* What is expected: Reproduce the portion of the items that begins with the line containing "Screen dimensions: 1366x768" and ends with the line containing "Action: point(766,145)", including both of those lines. Leave the pictures out of your answer.

* Entries on locating words and elements:
..........

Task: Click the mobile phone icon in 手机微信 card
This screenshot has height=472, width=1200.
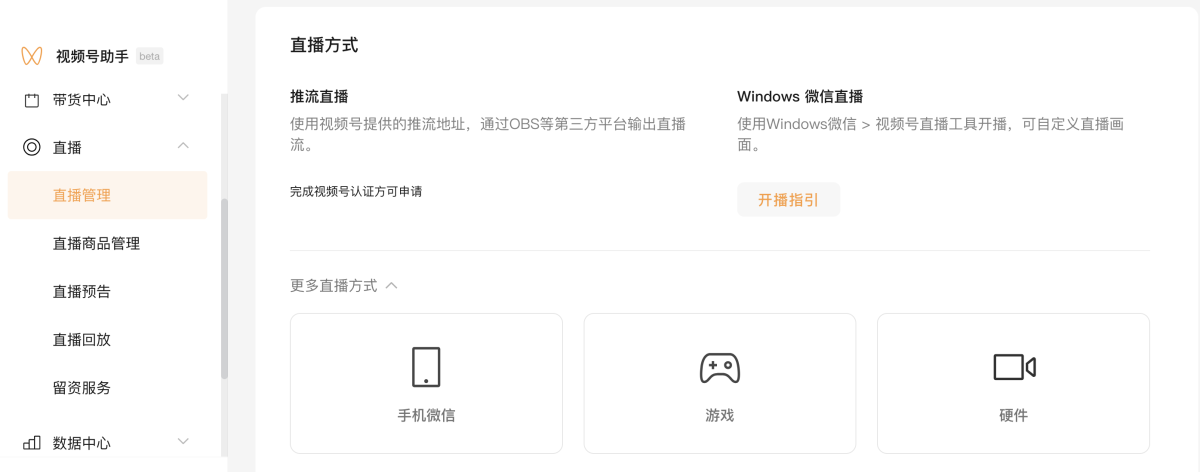Action: (426, 367)

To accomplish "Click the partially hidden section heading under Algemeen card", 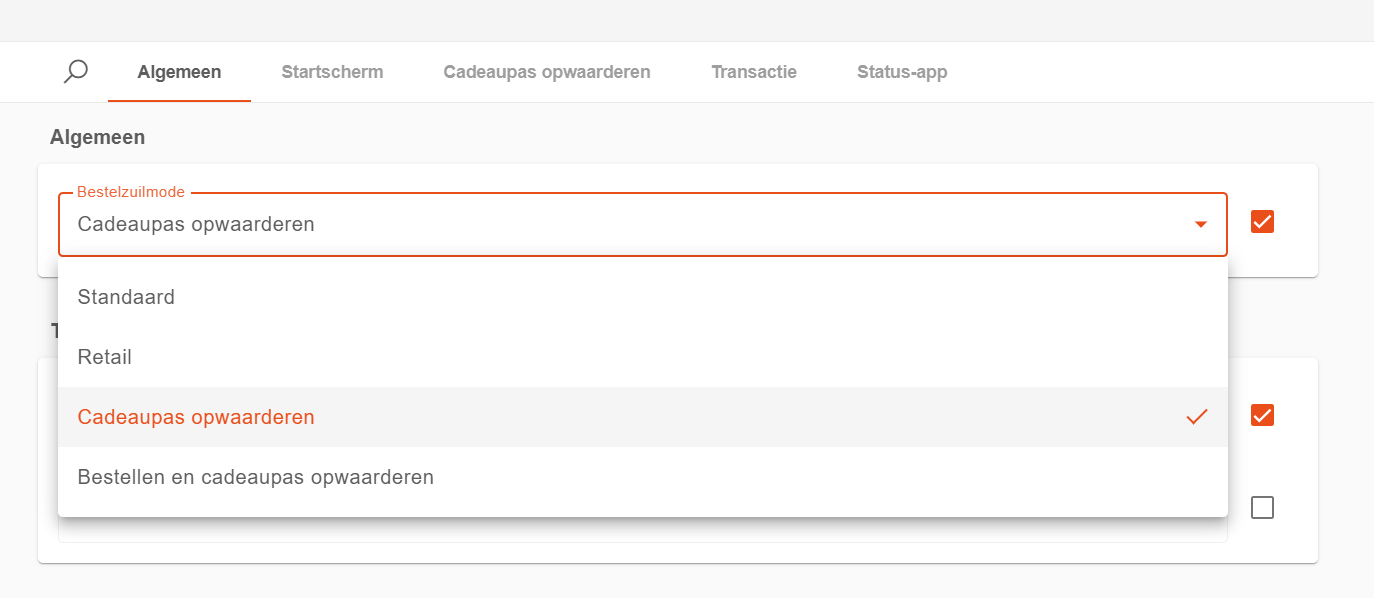I will point(54,330).
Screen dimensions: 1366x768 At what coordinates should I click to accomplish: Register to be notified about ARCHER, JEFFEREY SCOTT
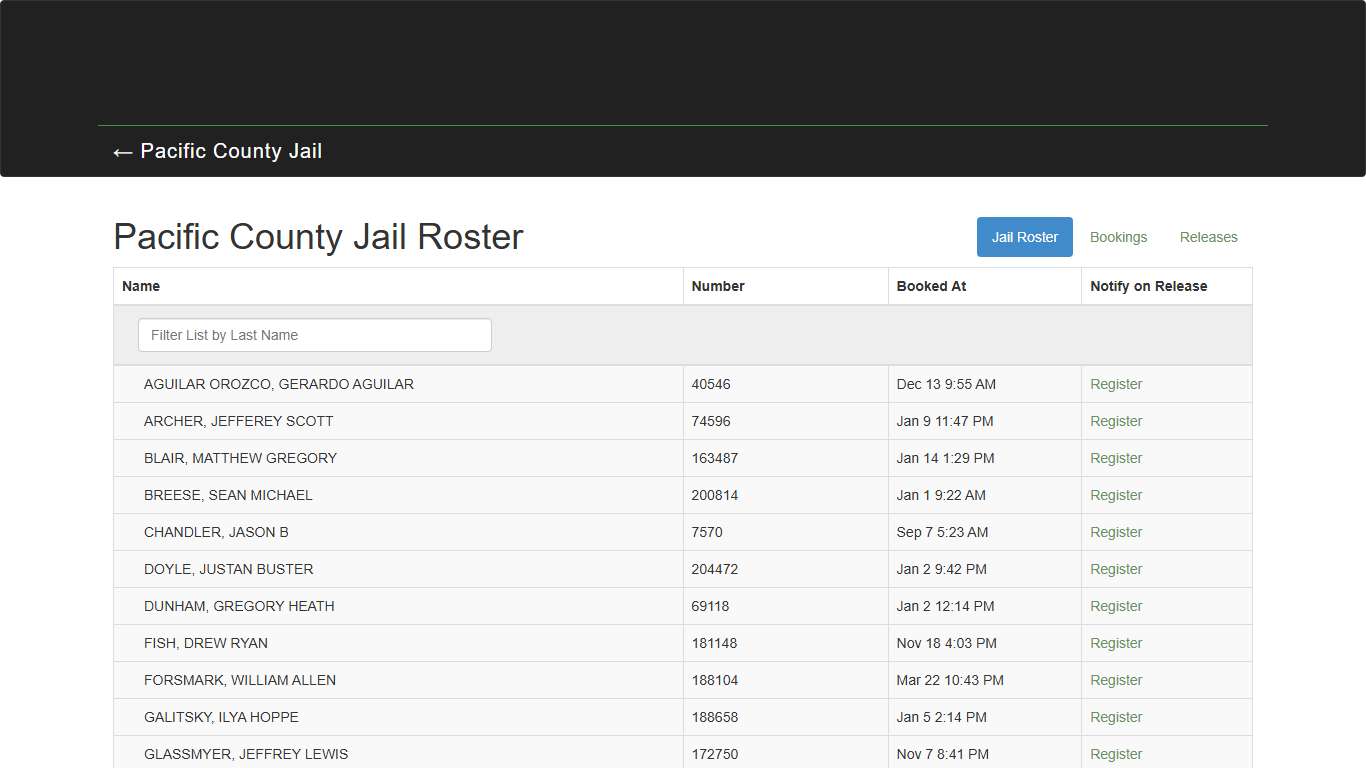(x=1116, y=421)
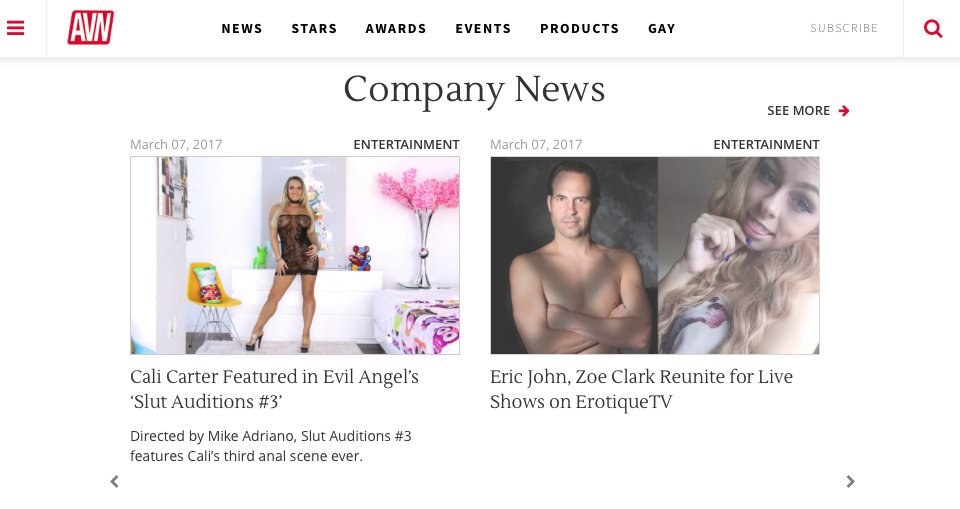Screen dimensions: 960x509
Task: Click the Entertainment tag above the second article
Action: point(766,145)
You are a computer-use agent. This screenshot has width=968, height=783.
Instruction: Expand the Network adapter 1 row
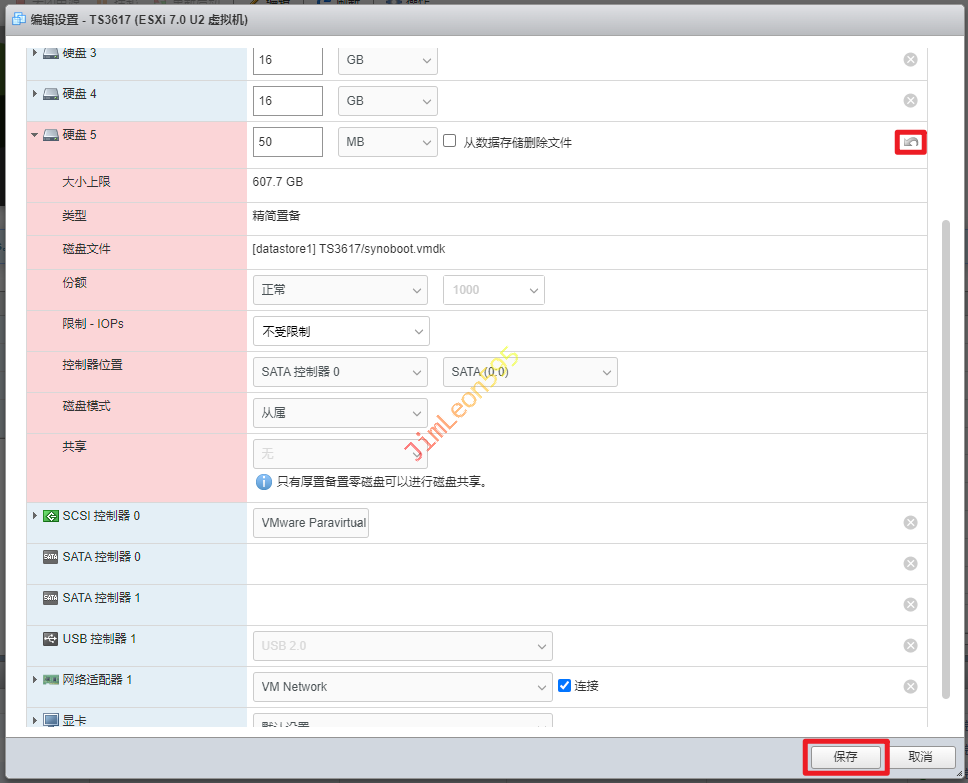tap(34, 680)
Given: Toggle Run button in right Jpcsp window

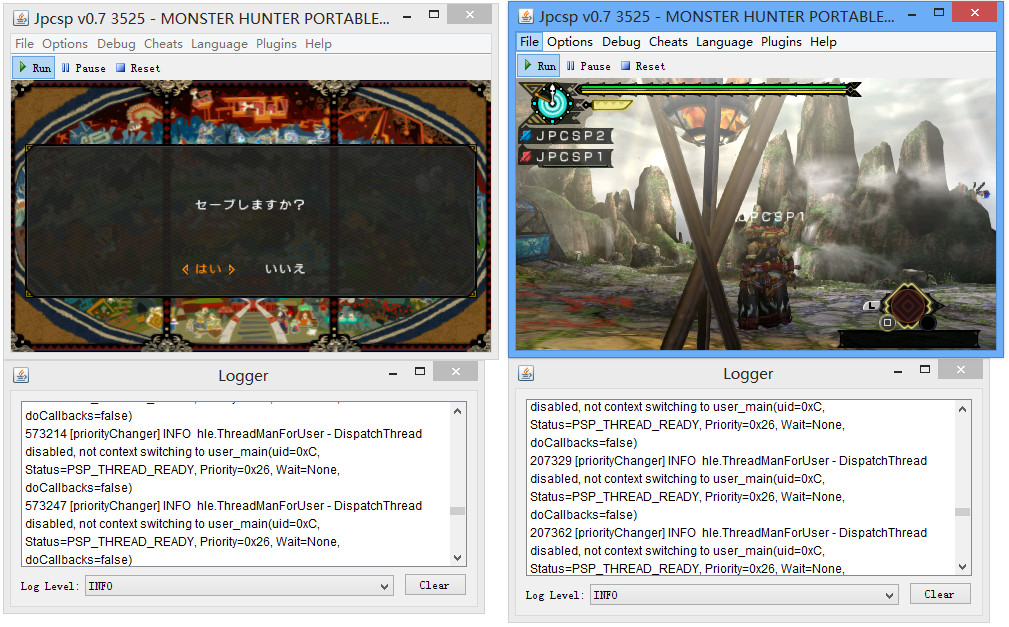Looking at the screenshot, I should (539, 66).
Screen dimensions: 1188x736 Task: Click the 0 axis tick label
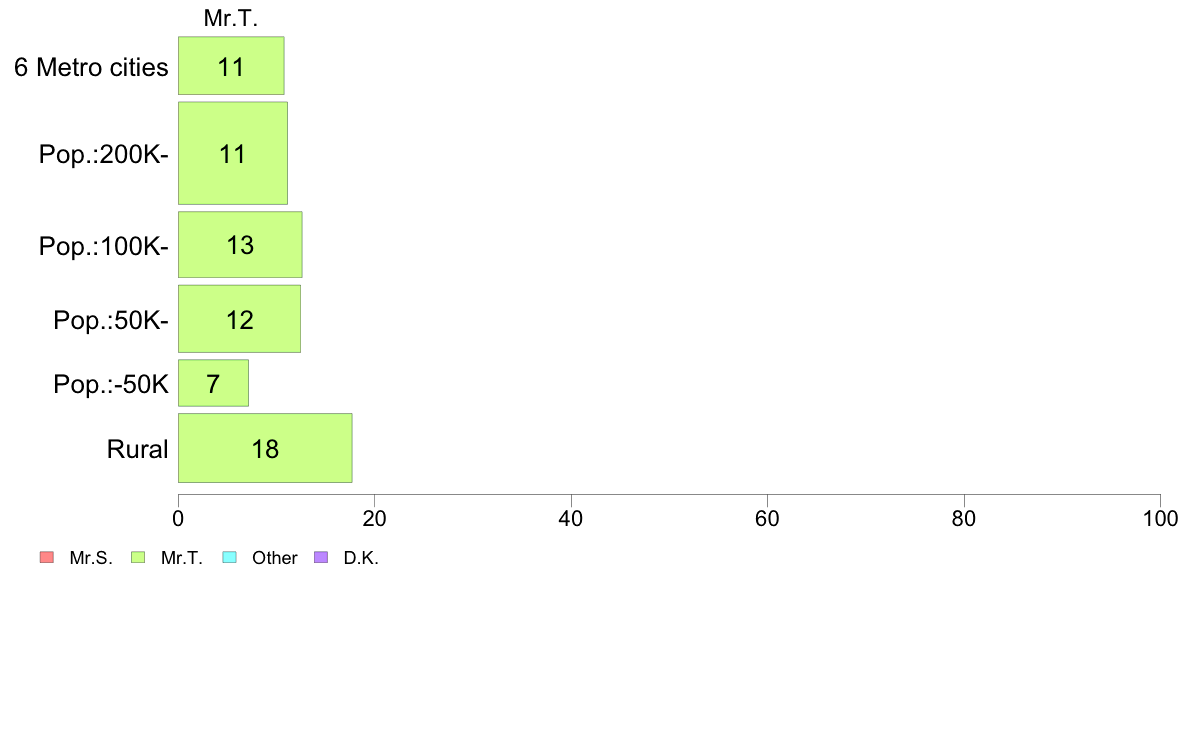[178, 518]
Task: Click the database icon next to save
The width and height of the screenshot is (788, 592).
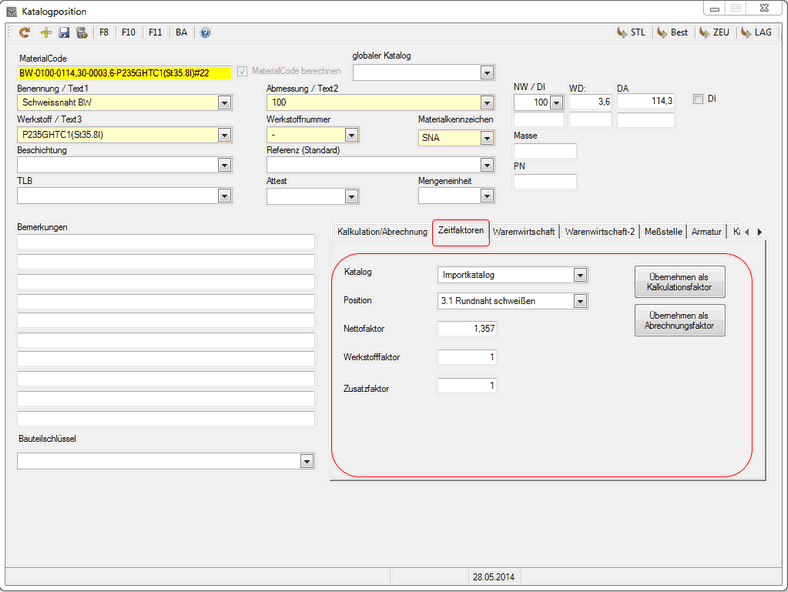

..........

* Solution:
Screen dimensions: 1366x768 At what coordinates should I click to accomplish: Register to be notified about ARCHER, JEFFEREY SCOTT
(x=1116, y=421)
Screen dimensions: 960x509
Task: Click the Entertainment tag above the second article
Action: point(766,145)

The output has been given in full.